When they have been confronted by a choice of pathways, the right doors have always seemed to open for them.

"There are a lot of things I could tell you, but don't think I should," Tobie says. "We provide a high quality product at a reasonable price, and we very much appreciate what the funeral homes do."

Summit Ridge Wood Design caskets are usually made with aromatic cedar and are lined with a Pendleton blanket in eight colors, including a nonpatterned white. Lin was persevering in establishing an account with Pendleton specifically for their Southwest casket designs.

Another personal touch the Benelis add is laser-engraved artwork for the inside panel. The caskets can feature artwork of Southwest landscapes, including with American Indian, Diné, Western, cowboy, nature, military and religious motifs.

Caskets are shipped anywhere, via truck to Albuquerque and mostly flown on Delta or United Airlines to places as far away as Texas, California, Minnesota, Virginia and Louisiana.

Their Colorado market is expanding north, with cowboys and ranchers appreciating the distinctive touches of the laser wood art and Pendletons.

The Benelis have developed good relations with Four Corners area and Colorado morticians, who have become aware of the caskets through their customers' requests.

Tobie recalls making a trip to visit funeral homes in Blanding, Utah, and Tuba City, Flagstaff, Winslow and Holbrook, Ariz. Each place he went, he saw grieving Diné families struggling with the dominant society's handling of death.

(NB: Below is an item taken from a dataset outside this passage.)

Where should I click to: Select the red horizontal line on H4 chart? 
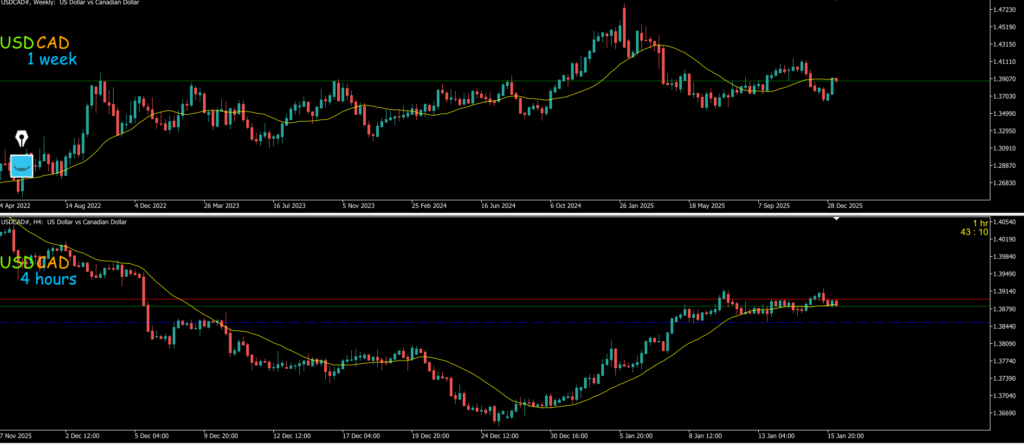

"One big thing that we always hear is that our product and service makes people feel better," Tobie says. "They always tell us that."

Eighty percent of their casket business is to American Indians, mostly Diné.

Someone needs to do something, he thought to himself. So many people can't afford the funeral costs.

"It just happened," Lin adds. "We did not expect (this venture) to reach the sales figures we have."

Nowadays Tobie reads more books on manufacturing and technology than on the hands-on craft of woodworking.

Lin manages the business end, with communications and marketing, and Tobie manages the shop and the technology.

Three years ago, with the help of Region 9 Economic Development District, they purchased a large Thermwood CNC router and added a new, temporary building.

CNC stands for computer numerical control and refers specifically to a computer "controller" that reads coded instructions and drives the machine tool.

Robotic in nature, these machines have radically changed manufacturing industries since curves are as easy to cut as straight lines and the number of machining steps previously requiring human action has been dramatically reduced.

Controlled directly from files created by computer-aided manufacturing software packages, CNC machines can take a part or assembly directly from design to manufacture without the need for a drafted paper drawing.

Tobie "loves" the router, which has made it possible to add employees and expand his product line.

Summit Ridge Wood Design started in the Beneli garage. In 1993, they added on, adding to their facilities six times altogether.

They are trying to manage the growth of their business, which also produces household and business cabinetry, entertainment centers and bars, signage, plaques and awards, and furniture, in a steady, maintainable way.

The Benelis now have a crew of eight to nine full- and part-time employees. The number fluctuates seasonally. One employee has been with them from almost the beginning, and has been of invaluable assistance.

"The big reason for our growth is because we've had good intentions when we started our business, and we've stuck to them," Tobie says.

He learned his values from his mother, who lived with them before she died at age 93.

"She raised 12 children in a dirt hogan, and made it to Washington, D.C., before she died," Tobie says with great admiration in his voice. "We came here because it felt like home. The older people, our ancestors, tell us that way back they lived in the Mancos area."

He says it is good to give back to the land what you have received from it. His work reflects that respect for the world.